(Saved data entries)
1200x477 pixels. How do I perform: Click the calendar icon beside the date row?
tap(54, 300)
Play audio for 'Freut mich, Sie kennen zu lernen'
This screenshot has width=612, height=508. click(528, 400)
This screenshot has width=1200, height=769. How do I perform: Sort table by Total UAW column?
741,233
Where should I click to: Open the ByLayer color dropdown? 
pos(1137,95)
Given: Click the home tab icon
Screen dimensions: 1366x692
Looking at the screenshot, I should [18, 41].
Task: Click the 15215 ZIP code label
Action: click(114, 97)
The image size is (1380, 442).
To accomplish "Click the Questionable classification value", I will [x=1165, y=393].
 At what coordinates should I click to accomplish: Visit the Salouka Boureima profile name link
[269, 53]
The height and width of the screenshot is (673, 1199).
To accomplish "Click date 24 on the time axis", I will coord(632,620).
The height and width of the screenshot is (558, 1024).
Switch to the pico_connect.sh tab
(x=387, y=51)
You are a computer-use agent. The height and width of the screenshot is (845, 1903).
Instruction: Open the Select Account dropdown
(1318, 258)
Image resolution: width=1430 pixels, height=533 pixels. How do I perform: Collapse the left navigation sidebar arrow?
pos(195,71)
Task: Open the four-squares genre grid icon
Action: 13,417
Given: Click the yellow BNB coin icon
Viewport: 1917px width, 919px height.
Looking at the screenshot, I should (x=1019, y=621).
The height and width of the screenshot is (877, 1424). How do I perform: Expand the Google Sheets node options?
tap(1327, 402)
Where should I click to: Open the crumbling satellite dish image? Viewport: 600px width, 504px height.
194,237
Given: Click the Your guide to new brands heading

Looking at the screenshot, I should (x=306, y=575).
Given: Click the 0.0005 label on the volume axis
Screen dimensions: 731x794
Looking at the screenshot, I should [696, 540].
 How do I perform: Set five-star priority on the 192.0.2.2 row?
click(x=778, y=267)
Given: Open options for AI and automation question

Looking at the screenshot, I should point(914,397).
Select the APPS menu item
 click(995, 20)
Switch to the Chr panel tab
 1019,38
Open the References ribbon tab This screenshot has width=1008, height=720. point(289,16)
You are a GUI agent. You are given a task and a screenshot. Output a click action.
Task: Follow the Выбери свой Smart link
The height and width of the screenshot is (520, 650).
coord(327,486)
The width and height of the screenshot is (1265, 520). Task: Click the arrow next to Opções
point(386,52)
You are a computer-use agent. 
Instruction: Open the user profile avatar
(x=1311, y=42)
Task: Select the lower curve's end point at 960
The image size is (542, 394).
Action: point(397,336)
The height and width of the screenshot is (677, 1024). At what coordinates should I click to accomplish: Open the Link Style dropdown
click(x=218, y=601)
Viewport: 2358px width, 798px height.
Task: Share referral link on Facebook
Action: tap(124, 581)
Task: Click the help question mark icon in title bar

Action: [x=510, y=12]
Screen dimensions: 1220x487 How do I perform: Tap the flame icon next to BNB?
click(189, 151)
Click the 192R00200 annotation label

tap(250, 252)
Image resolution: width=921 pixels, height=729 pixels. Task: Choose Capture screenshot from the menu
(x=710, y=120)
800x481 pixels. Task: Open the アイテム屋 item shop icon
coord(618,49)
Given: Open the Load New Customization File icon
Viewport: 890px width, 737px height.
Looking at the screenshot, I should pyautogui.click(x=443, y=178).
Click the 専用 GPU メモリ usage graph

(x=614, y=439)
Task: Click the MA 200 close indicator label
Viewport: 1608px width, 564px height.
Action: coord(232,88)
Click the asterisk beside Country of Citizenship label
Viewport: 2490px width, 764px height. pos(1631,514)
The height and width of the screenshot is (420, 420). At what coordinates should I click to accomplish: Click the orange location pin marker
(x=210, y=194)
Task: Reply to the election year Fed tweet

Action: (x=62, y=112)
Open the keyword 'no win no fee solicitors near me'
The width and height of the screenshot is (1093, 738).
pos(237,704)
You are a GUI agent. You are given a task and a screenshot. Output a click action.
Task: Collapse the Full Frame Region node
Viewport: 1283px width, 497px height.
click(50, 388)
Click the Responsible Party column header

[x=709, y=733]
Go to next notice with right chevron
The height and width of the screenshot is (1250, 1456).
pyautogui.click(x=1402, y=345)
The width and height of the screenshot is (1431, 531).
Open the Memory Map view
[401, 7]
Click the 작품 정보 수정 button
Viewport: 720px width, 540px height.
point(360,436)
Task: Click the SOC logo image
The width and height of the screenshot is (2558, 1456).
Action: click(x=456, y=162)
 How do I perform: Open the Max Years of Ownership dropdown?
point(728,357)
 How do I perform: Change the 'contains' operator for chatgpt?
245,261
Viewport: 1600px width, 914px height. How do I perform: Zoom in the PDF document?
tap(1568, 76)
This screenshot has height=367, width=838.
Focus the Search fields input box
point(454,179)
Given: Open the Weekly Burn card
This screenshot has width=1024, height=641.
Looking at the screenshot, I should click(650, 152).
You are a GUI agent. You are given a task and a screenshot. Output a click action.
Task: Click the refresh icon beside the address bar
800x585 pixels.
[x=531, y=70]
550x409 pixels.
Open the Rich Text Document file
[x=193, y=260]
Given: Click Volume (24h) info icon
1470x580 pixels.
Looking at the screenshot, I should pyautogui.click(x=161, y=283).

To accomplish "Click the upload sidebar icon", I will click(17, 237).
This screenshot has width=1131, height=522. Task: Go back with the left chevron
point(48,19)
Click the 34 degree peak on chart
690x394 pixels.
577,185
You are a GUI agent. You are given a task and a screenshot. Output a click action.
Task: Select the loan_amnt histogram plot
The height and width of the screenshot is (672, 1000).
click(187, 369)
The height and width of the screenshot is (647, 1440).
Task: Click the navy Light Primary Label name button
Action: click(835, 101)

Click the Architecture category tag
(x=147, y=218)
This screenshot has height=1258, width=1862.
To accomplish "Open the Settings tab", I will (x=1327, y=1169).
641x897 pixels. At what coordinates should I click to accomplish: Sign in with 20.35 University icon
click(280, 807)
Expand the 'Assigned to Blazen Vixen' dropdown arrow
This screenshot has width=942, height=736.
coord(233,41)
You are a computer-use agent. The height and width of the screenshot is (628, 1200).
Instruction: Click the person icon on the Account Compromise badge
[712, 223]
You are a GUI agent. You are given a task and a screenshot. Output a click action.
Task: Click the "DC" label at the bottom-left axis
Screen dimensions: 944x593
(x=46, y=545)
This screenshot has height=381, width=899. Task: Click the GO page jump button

_Prompt_:
Return the full data above, line for line.

_Response to the exercise_:
1200x477 pixels. How do I perform: Click the calendar icon beside the date row?
tap(54, 300)
Play audio for 'Freut mich, Sie kennen zu lernen'
This screenshot has width=612, height=508. click(528, 400)
This screenshot has width=1200, height=769. How do I perform: Sort table by Total UAW column?
741,233
Where should I click to: Open the ByLayer color dropdown? 
pos(1137,95)
Given: Click the home tab icon
Screen dimensions: 1366x692
Looking at the screenshot, I should [18, 41].
Task: Click the 15215 ZIP code label
Action: click(114, 97)
The image size is (1380, 442).
To accomplish "Click the Questionable classification value", I will [x=1165, y=393].
 At what coordinates should I click to accomplish: Visit the Salouka Boureima profile name link
[269, 53]
The height and width of the screenshot is (673, 1199).
To accomplish "Click date 24 on the time axis", I will coord(632,620).
The height and width of the screenshot is (558, 1024).
Switch to the pico_connect.sh tab
(x=387, y=51)
You are a computer-use agent. The height and width of the screenshot is (845, 1903).
Instruction: Open the Select Account dropdown
(1318, 258)
Image resolution: width=1430 pixels, height=533 pixels. How do I perform: Collapse the left navigation sidebar arrow?
pos(195,71)
Task: Open the four-squares genre grid icon
Action: 13,417
Given: Click the yellow BNB coin icon
Viewport: 1917px width, 919px height.
Looking at the screenshot, I should (x=1019, y=621).
The height and width of the screenshot is (877, 1424). How do I perform: Expand the Google Sheets node options?
tap(1327, 402)
Where should I click to: Open the crumbling satellite dish image? Viewport: 600px width, 504px height.
194,237
Given: Click the Your guide to new brands heading

Looking at the screenshot, I should (x=306, y=575).
Given: Click the 0.0005 label on the volume axis
Screen dimensions: 731x794
Looking at the screenshot, I should [696, 540].
 How do I perform: Set five-star priority on the 192.0.2.2 row?
click(x=778, y=267)
Given: Open options for AI and automation question

Looking at the screenshot, I should point(914,397).
Select the APPS menu item
 click(995, 20)
Switch to the Chr panel tab
 1019,38
Open the References ribbon tab This screenshot has width=1008, height=720. point(289,16)
You are a GUI agent. You are given a task and a screenshot. Output a click action.
Task: Follow the Выбери свой Smart link
The height and width of the screenshot is (520, 650).
coord(327,486)
The width and height of the screenshot is (1265, 520). Task: Click the arrow next to Opções
point(386,52)
You are a computer-use agent. 
Instruction: Open the user profile avatar
(x=1311, y=42)
Task: Select the lower curve's end point at 960
The image size is (542, 394).
Action: point(397,336)
The height and width of the screenshot is (677, 1024). At what coordinates should I click to accomplish: Open the Link Style dropdown
click(x=218, y=601)
Viewport: 2358px width, 798px height.
Task: Share referral link on Facebook
Action: tap(124, 581)
Task: Click the help question mark icon in title bar

Action: [x=510, y=12]
Screen dimensions: 1220x487 How do I perform: Tap the flame icon next to BNB?
click(189, 151)
Click the 192R00200 annotation label

tap(250, 252)
Image resolution: width=921 pixels, height=729 pixels. Task: Choose Capture screenshot from the menu
(x=710, y=120)
800x481 pixels. Task: Open the アイテム屋 item shop icon
coord(618,49)
Given: Open the Load New Customization File icon
Viewport: 890px width, 737px height.
Looking at the screenshot, I should pyautogui.click(x=443, y=178).
Click the 専用 GPU メモリ usage graph

(x=614, y=439)
Task: Click the MA 200 close indicator label
Viewport: 1608px width, 564px height.
Action: coord(232,88)
Click the asterisk beside Country of Citizenship label
Viewport: 2490px width, 764px height. pos(1631,514)
The height and width of the screenshot is (420, 420). At what coordinates should I click to accomplish: Click the orange location pin marker
(x=210, y=194)
Task: Reply to the election year Fed tweet

Action: (x=62, y=112)
Open the keyword 'no win no fee solicitors near me'
The width and height of the screenshot is (1093, 738).
pos(237,704)
You are a GUI agent. You are given a task and a screenshot. Output a click action.
Task: Collapse the Full Frame Region node
Viewport: 1283px width, 497px height.
click(50, 388)
Click the Responsible Party column header

[x=709, y=733]
Go to next notice with right chevron
The height and width of the screenshot is (1250, 1456).
pyautogui.click(x=1402, y=345)
The width and height of the screenshot is (1431, 531).
Open the Memory Map view
[401, 7]
Click the 작품 정보 수정 button
Viewport: 720px width, 540px height.
point(360,436)
Task: Click the SOC logo image
The width and height of the screenshot is (2558, 1456).
Action: click(x=456, y=162)
 How do I perform: Open the Max Years of Ownership dropdown?
point(728,357)
 How do I perform: Change the 'contains' operator for chatgpt?
245,261
Viewport: 1600px width, 914px height. How do I perform: Zoom in the PDF document?
tap(1568, 76)
This screenshot has height=367, width=838.
Focus the Search fields input box
point(454,179)
Given: Open the Weekly Burn card
This screenshot has width=1024, height=641.
Looking at the screenshot, I should click(650, 152).
You are a GUI agent. You are given a task and a screenshot. Output a click action.
Task: Click the refresh icon beside the address bar
800x585 pixels.
[x=531, y=70]
550x409 pixels.
Open the Rich Text Document file
[x=193, y=260]
Given: Click Volume (24h) info icon
1470x580 pixels.
Looking at the screenshot, I should pyautogui.click(x=161, y=283).

To accomplish "Click the upload sidebar icon", I will click(17, 237).
This screenshot has width=1131, height=522. Task: Go back with the left chevron
point(48,19)
Click the 34 degree peak on chart
690x394 pixels.
577,185
You are a GUI agent. You are given a task and a screenshot. Output a click action.
Task: Select the loan_amnt histogram plot
The height and width of the screenshot is (672, 1000).
click(187, 369)
The height and width of the screenshot is (647, 1440).
Task: Click the navy Light Primary Label name button
Action: click(835, 101)

Click the Architecture category tag
(x=147, y=218)
This screenshot has height=1258, width=1862.
To accomplish "Open the Settings tab", I will (x=1327, y=1169).
641x897 pixels. At what coordinates should I click to accomplish: Sign in with 20.35 University icon
click(280, 807)
Expand the 'Assigned to Blazen Vixen' dropdown arrow
This screenshot has width=942, height=736.
coord(233,41)
You are a computer-use agent. The height and width of the screenshot is (628, 1200).
Instruction: Click the person icon on the Account Compromise badge
[712, 223]
You are a GUI agent. You are given a task and a screenshot. Output a click action.
Task: Click the "DC" label at the bottom-left axis
Screen dimensions: 944x593
(x=46, y=545)
This screenshot has height=381, width=899. Task: Click the GO page jump button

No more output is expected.